David Armitage on Security, Territory, Population

By David Armitage

Early in “Society Must Be Defended”, Foucault had seen his concerns shifting and a new research programme emerging. “Until now it has been disciplines; for the next five years, it will be war, struggle, the army.” That was then (1975); this is now (1977-78), in Security, Territory, Population, and, as previous discussants (notably Partha Chatterjee) have observed, we are in a still different set of concerns. War and struggle are–almost–gone; the army makes only fleeting appearances. One small index is Foucault’s retreat from his aphoristic revision of Clausewitz: twice in “Society Must Be Defended”, he calls politics “the continuation of war by other means”; now, in STP, Clausewitz is the straight man again (e.g. 305-05, Eng. trans.). Gone are civil war, the race war, the other internalisations of external struggle. In their place, emerging slowly across STP, are the mechanisms of governmentality–that “ugly word” (118), as Foucault teasingly calls it.

The transition, loss even, away from war demands some explanation and may be part of our dialogue this evening. My own remarks will centre on two broad–very broad!–aspects of STP: time and space.
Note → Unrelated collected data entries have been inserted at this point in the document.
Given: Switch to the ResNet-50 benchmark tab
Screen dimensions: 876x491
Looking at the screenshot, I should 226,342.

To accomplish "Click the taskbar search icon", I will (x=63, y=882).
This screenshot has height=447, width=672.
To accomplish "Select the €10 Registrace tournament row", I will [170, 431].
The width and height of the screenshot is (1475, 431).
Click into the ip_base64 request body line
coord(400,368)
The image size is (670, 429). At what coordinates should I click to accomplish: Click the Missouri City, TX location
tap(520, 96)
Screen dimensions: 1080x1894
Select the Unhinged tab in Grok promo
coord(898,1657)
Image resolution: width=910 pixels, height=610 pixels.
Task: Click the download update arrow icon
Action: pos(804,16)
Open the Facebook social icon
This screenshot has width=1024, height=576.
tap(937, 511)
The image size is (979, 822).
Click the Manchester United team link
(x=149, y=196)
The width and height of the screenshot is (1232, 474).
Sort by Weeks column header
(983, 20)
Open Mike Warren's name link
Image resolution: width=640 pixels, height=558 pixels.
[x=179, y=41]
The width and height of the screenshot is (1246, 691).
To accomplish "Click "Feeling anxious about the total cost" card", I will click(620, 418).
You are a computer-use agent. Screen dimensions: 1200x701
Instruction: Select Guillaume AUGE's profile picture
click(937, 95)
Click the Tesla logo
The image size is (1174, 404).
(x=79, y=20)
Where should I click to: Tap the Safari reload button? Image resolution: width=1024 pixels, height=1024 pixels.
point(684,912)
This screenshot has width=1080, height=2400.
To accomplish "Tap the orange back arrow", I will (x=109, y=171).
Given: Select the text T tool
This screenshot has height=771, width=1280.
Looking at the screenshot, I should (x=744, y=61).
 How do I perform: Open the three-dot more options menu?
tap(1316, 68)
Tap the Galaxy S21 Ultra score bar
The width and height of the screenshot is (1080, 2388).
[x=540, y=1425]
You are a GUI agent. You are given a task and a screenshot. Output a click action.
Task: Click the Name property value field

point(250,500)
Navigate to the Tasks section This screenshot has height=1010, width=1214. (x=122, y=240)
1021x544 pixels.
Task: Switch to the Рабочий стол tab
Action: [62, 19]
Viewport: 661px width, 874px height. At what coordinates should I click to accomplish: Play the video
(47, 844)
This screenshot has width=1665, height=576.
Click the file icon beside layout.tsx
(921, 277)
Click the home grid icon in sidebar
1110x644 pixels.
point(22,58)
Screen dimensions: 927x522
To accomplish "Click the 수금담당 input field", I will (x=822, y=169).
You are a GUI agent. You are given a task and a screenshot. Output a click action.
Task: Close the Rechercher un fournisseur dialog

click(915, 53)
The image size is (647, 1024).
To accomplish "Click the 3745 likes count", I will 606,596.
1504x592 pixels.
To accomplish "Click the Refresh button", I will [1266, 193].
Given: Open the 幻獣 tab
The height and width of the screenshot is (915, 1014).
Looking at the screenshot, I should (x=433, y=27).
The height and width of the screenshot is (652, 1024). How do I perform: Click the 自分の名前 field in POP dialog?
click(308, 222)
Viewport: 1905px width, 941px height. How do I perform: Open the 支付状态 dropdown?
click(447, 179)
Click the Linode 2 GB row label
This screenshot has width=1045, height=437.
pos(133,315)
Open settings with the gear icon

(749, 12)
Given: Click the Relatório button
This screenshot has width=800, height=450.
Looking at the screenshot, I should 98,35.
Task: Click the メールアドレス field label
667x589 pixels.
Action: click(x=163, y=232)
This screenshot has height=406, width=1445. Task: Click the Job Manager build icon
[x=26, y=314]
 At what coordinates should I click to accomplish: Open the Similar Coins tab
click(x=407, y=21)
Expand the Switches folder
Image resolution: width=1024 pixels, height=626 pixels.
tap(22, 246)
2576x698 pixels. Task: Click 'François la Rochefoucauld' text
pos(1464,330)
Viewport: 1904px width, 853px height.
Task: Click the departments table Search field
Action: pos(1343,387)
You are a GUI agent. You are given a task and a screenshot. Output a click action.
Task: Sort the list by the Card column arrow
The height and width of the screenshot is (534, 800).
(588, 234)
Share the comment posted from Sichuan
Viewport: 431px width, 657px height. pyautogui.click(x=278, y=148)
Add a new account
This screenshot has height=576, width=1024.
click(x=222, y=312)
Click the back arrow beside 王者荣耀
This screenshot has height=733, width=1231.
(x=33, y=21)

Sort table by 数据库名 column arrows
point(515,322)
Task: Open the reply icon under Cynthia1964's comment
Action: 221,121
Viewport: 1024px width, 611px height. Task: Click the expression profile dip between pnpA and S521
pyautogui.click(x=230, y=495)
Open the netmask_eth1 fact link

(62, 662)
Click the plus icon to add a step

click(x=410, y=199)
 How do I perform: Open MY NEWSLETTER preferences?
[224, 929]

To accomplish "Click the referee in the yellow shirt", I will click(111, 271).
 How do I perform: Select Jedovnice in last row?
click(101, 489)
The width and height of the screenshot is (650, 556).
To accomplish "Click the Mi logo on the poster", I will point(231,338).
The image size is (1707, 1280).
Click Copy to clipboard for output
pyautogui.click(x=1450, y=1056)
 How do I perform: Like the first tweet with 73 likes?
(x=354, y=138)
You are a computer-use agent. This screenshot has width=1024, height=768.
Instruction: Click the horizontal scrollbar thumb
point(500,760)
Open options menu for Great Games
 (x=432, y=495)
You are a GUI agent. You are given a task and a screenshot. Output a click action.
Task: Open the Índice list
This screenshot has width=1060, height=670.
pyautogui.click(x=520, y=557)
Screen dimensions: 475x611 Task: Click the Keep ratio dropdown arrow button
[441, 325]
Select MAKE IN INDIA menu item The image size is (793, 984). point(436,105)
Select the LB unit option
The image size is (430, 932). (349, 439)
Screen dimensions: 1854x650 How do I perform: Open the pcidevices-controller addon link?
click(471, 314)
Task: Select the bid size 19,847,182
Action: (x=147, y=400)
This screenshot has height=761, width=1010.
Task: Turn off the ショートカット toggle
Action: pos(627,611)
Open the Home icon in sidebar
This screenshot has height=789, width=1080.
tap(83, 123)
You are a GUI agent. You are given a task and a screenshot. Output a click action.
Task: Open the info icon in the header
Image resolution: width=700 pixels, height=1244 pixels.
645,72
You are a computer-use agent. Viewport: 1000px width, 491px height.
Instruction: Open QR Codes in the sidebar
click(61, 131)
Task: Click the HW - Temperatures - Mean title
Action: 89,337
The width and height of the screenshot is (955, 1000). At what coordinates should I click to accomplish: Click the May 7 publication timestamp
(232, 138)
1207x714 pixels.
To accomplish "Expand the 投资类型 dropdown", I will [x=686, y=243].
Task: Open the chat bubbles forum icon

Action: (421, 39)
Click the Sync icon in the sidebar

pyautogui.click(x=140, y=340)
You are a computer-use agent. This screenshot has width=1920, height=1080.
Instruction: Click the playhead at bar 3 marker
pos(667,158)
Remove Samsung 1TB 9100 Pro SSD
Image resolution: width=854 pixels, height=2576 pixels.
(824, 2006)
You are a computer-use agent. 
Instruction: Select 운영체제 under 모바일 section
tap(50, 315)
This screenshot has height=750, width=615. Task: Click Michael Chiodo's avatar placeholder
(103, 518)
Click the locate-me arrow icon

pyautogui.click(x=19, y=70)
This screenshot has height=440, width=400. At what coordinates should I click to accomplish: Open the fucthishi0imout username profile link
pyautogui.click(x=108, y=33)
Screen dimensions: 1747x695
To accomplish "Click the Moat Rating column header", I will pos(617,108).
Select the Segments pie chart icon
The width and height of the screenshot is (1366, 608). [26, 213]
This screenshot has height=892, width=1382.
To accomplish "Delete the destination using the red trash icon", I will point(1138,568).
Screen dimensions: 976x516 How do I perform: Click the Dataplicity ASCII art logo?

Central to Foucault’s account of the emergence of (secular) governmentality from the near Eastern/Christian pastorate in the early modern period is a new “historical and political temporality”, an “open historicity” (259, 260). This is non-eschatological time, without direction or teleology, and therefore opens up a space for the interaction between states in what for the first time can be perceived as an international arena rather than an intra-imperial (or Imperial) one. His account here parallels contemporaneous but non-coincident narratives in the anglosphere–e.g. Pocock’s Machiavellian Moment (1975) or Bull’s Anarchical Society (1977)–just as his genealogy of the modern state rhymes with Quentin Skinner’s in The Foundations of Modern Political Thought (1979). What might we make of this distant dialogue–the asking of similar questions in the late 1970s?

One answer, at least to account for Foucault’s specific version of the answers, is the element of space that captures his attention at this moment, between SMDB and STP. In a 1976 interview, he spoke of “these spatial obsessions, which have indeed been obsessions for me”, in part as reaction against the tenacious tendency to treat space as “the dead, the fixed, the undialectical, the immobile” (in contrast to time: “richness, fecundity, life, dialectic”). STP is bookended by two spatial moments–the early focus on the town, especially the planned town in Bourbon France, and the emphasis at the end on “the urbanization of the territory” (337) as a synecdoche for governmentality tout court. Discipline (over bodies) and security (over populations) are exercised by sovereigns (over territory) in the “disciplinary treatment of mulitiplicities in space” (17). What is the role of space in the unfolding of Foucault’s account of emergent universals–security, *territory*, population? Is territory effaced or assumed in his argument? Can we, to follow one of his own thought experiments, imagine space away from his account and find it untouched, unchanged? And what work do the similar gestures towards time do, in framing the genealogy of governmentality out of the pastorate?

One final side note. There is an odd but significant lacuna at the heart of STP. Central to most parallel genealogies of the early modern state among states (e.g. Skinner’s and Bull’s) is Thomas Hobbes. Foucault neutralised, even expelled Hobbes along with Machiavelli in SMDB; Machiavelli returns (only to be further exiled) but Hobbes is the Cheshire Cat of STP, a lingering smile, but not the theorist of the sword-wielding pastor, Leviathan. Why not?